Last year was not great for the NHS. Between the and managerial scandals at hospitals across the country, a fresh start is badly needed. Unfortunately, 2015 hasn’t offered this – instead 15 A&E departments have already declared ‘major incident’ status as they struggle to accommodate patient numbers. With the General Election this year, the battle for votes will certainly shape the NHS in some way or another. But what are the actual needs of the NHS – and will they be met?
The answer varies according to which politician you ask. Last September, Ed Miliband pledged to increase the NHS budget by £2.5 billion – a statement followed swiftly by the realisation that it would take at least two years in office to find that kind of money. David Cameron pledged to maintain the budget and protect it from any further cuts, a likely story given the Conservatives’ overall spending plans. And Farage? Well, his strategy was to complain that we should get rid of any doctors who don’t speak English very well.
Despite promises of reform neither Cameron nor Miliband actually presented any precise policies for reform. Cameron continually quoted statistics in a desperate attempt to prove he has made improvements. Miliband continually used the NHS as a “political football”, to quote Cameron. Neither of these methods seem particularly conducive for the waiting lists in A&Es across the country, nor solving wider structural issues.
What the NHS needs, first and foremost, is political solidarity. The two leading parties have been criticised for having increasingly similar policies, however, where the NHS is involved, this isn’t a bad thing, though. Unity and stability are, after all, what it needs. Such a large organisation does not respond well to turnabout changes every time a new party is elected, driven primarily by the need for votes rather than common sense. In PMQs, Cameron stated that the NHS in England (which he controls) is doing better than that of Wales, Scotland or Northern Ireland. Yet is the NHS not a service of the United Kingdom? Without regional and overarching consistency, the NHS is likely to continue to suffer.
What we need is for politicians to address the specifics, not how much money is being poured in and where, but the actual methods of improvement. A lot of the demand is coming from the ageing population, and solutions must respond directly to this. The government could aim to incentivise doctors to enter pressured specialities such as A&E, oncology and orthopaedic surgery (all of which cater significantly to an elderly population). To help with this, foreign medical students should be encouraged to stay in the country, contrary to Theresa May’s recent proposals. The UK has some of the world’s best medical schools and it has been consistently shown that students trained here, whatever their nationality, outperform others in exams for entrance to professional bodies such as the Royal College of Surgeons.
A little more support for physicians themselves wouldn’t hurt either. After all, along with patients, doctors are experiencing the strain first hand. Take NHS 111: the majority of doctors will tell you that replacing a triage nurse with a call handler is flawed. 71 per cent of GPs actually voted that they had no confidence in the directive. The reason why is obvious: common symptoms like shortness of breath could be signs of conditions as varied as panic attacks and heart failure. Is it really possible for someone to judge over the phone which it could be?

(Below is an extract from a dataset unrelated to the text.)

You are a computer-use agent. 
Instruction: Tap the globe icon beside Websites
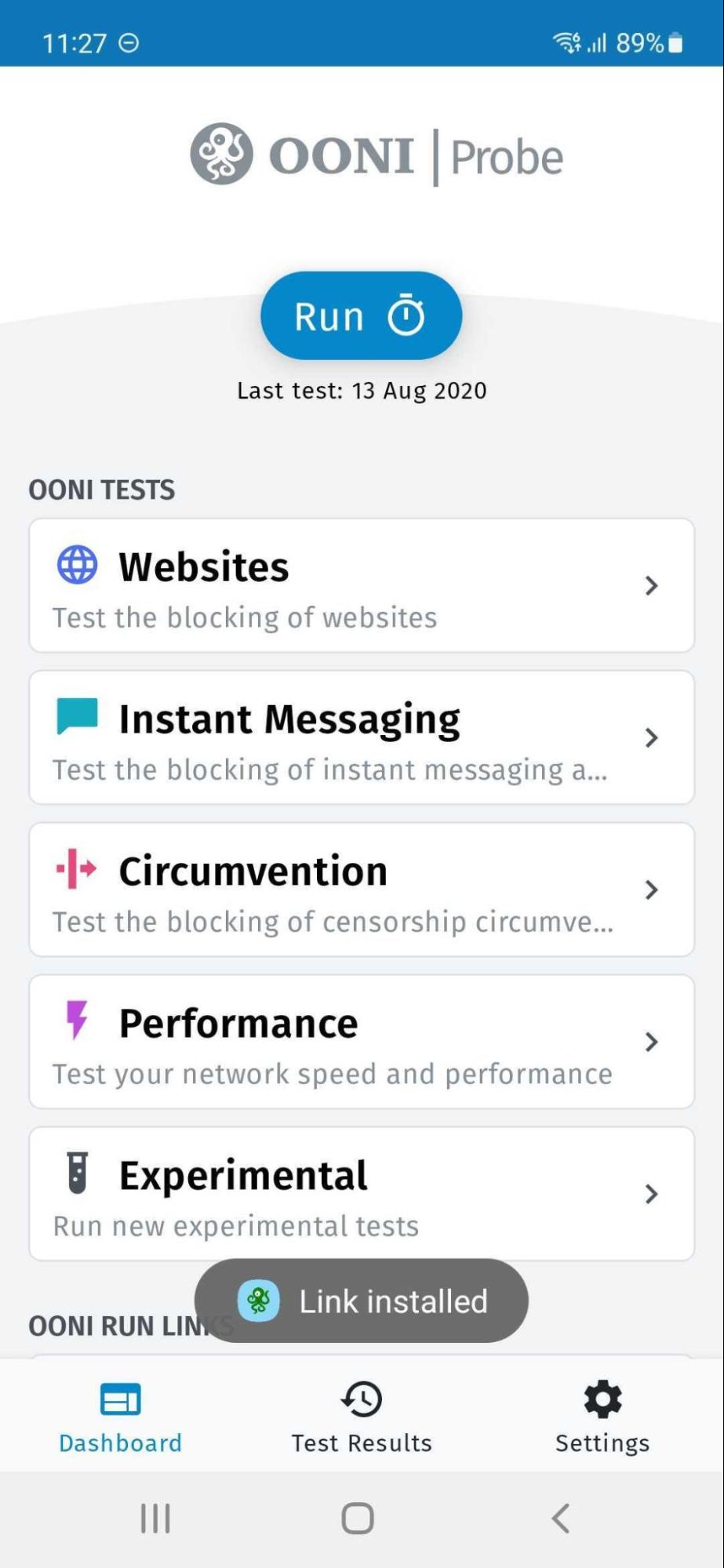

More importantly, however, the NHS badly needs structural reform which will divert it from its current path towards privatisation: profit has no business in national healthcare. Why should a third of contracts for provision of NHS services have been offered to the private sector in the first place? It destroys public confidence that the treatment patients are receiving is in their best interest. Instead, it suggests that the treatment was offered because it is particularly well-funded by some private company. The recent collapse of Hinchingbrooke Hospital management under private company Circle shows the real risks of hospitals run as Private Finance Initiatives (PFI).
The NHS is caught in a tangled web of politics and economics, a combination which sadly rarely leads to better patient care. I don’t envy our government for having to find a solution to a problem so complex. But in order to do so, they need to recall the founding principle upon which the NHS was created in 1948 – offering healthcare that was free at the point of service, funded 100 per cent from taxation. If we, public and politicians alike, cling to this one notion, then surely something can be salvaged from this current critical state. As it stands, however, 7th May does not seem to be the light at the end of the tunnel the NHS so badly needs, but rather a darkening horizon, regardless of the electoral outcome. If things go on down the current path, whoever wins, the health service loses.